Disclaimer: los personajes y elementos reconocibles de The Twilight Saga son propiedad de la escritora estadounidense Stephenie Meyer. El resto es producto de una absurda imaginación.
Advertencia: esta es una ligera parodia.
Capítulo 1:
Belula Swan y el extraño atractivo de un pueblo con más nubes que habitantes.
I.
Siempre tuve una facilidad natural para elegir el lugar menos soleado del planeta al que mudarme, como si mi instinto de supervivencia amara los retos meteorológicos. Así que, cuando me subí al avión que me alejaría de la cálida y caótica ciudad de Phoenix, supe que mi destino gris y húmedo (vamos, un eufemismo para "mojado y nebuloso") me reservaría un nuevo récord de paraguas rotos. Pero en fin, todos tenemos formas distintas de buscar la aventura.
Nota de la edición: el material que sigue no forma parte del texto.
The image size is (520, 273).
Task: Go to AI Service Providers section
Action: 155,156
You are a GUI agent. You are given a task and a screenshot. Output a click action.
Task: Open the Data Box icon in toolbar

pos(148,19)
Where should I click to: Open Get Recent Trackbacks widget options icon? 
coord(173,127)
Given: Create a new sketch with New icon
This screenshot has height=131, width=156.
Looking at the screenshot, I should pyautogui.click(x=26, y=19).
Mi madre, ansiosa y nerviosa, me acompañó hasta la puerta de embarque, recordándome cada dos minutos que "no dudara en llamarla si hacía demasiado frío" o "si un puma me miraba feo desde el bosque". Así descubrí que su realidad climática y zoológica se basaba en documentales viejos y rumores de internet. Cuando llegué al avión, sentí un nudo en la garganta; no sabía si era la nostalgia o la falta de oxígeno en esa cabina repleta de gente con abrigos absurdamente ya enfundados. Por supuesto, no le confesé nada de esto a mi madre, quien se quedó agitando la mano con su gran sonrisa de "así de grande es el clima que enfrentarás".
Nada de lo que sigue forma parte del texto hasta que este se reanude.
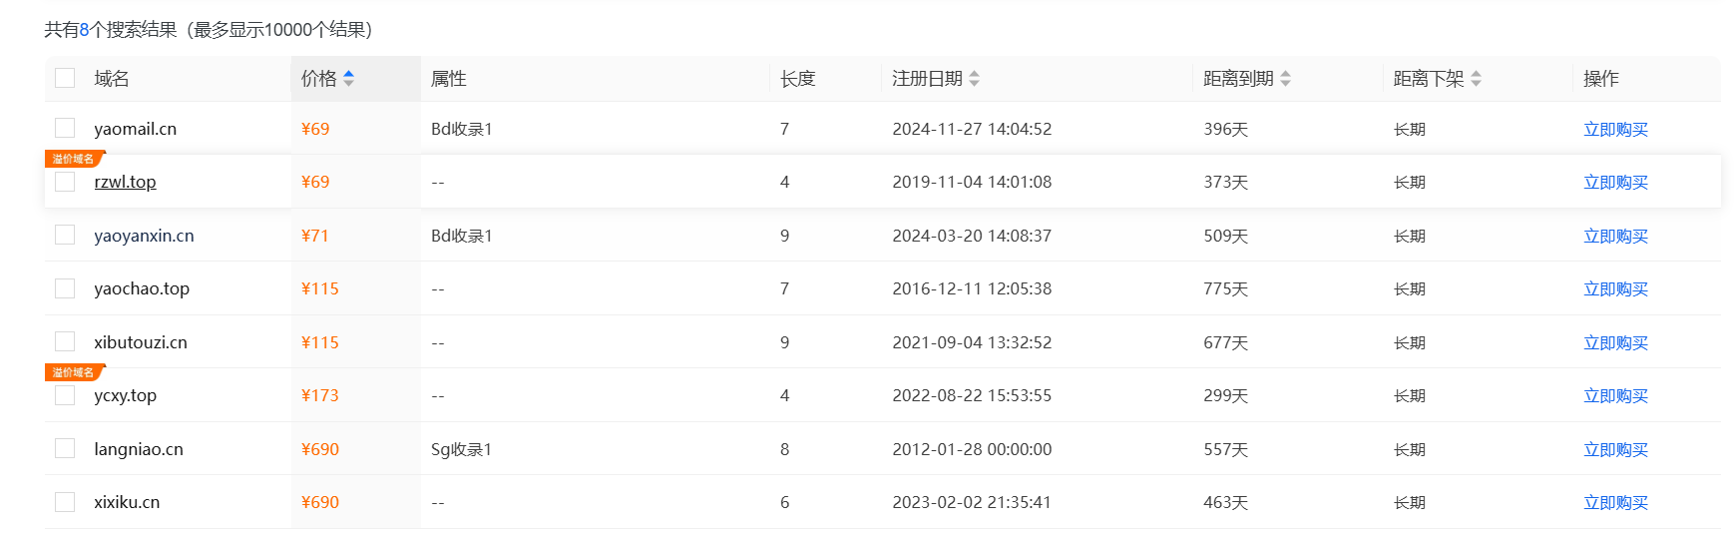Click 立即购买 for yaoyanxin.cn
The width and height of the screenshot is (1736, 543).
pos(1615,236)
Al aterrizar en Niebla Eterna… (bueno, en realidad el pueblo se llamaba Forks, pero estoy convencida de que ese nombre es un encubrimiento oficial para su húmeda realidad), me recibió mi padre, Charlie, jefe de policía con bigote peculiar (pero de corazón más grande que su mostacho). Llevaba un abrigo que le venía enorme y unas botas de lluvia rojas —detalles con los que lidiarían mis retinas por un buen tiempo—. Me estrechó la mano (sí, mi padre tiene tendencia a comportarse como un colega recién conocido) y echó a reír como si se disculpara por el húmedo escenario que nos rodeaba.
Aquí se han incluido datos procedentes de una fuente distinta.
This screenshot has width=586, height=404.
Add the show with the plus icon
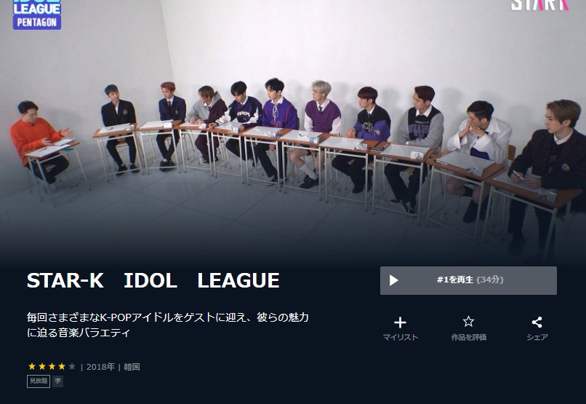point(401,322)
—¿Lista para la aventura? —me dijo, tratando de que sonara épico.
—Emocionadísima, papá —respondí, con el mejor tono de sarcasmo que pude conjurar tras dos vuelos y seis horas de turbulencias.
Como si fuera un signo de bienvenida, en ese preciso instante un nubarrón decidió descargar un aguacero intensísimo, que dejó empapado a Charlie en tres segundos, mientras yo me regodeaba con mi paraguas maltratado (pero aún servicial). Mi padre se encogió de hombros y murmuró: "Bienvenida a Forks, hija". Y sí, eso marcó el inicio oficial de mi nueva vida.
II.
La casa de mi padre no había cambiado mucho desde la última vez que la visité (probablemente cuando tenía ocho años y creía que llover eran "lágrimas de las hadas"). Tenía ese aroma mezclado de café viejo, leña mojada y un toque de aerosol para el bigote de Charlie. Mi habitación, que antes era el "almacén de trastos", había sido remodelada —¡por fin!—. Encontré una cama de tamaño regular, un escritorio con un flexo que parecía salido de una película de detectives de los años setenta, y cortinas de color… bueno, un indefinible tono verdoso que se mimetizaba con el bosque de fondo.
Mientras metía mi modesta maleta en el armario, escuché a Charlie toser desde el pasillo. Una tos ceremoniosa, como si estuviera a punto de anunciar algo trascendental:
—Compré una camioneta para ti —dijo, sonriendo con la boca medio torcida.
—¿Una camioneta? ¿Para mí? —repetí como un eco estupefacto, intentando sonar agradecida y no aterrorizada. Porque, sinceramente, me imaginaba un cacharro anaranjado con una puerta que solo abre por fuera y un motor que ruge como un oso con indigestión.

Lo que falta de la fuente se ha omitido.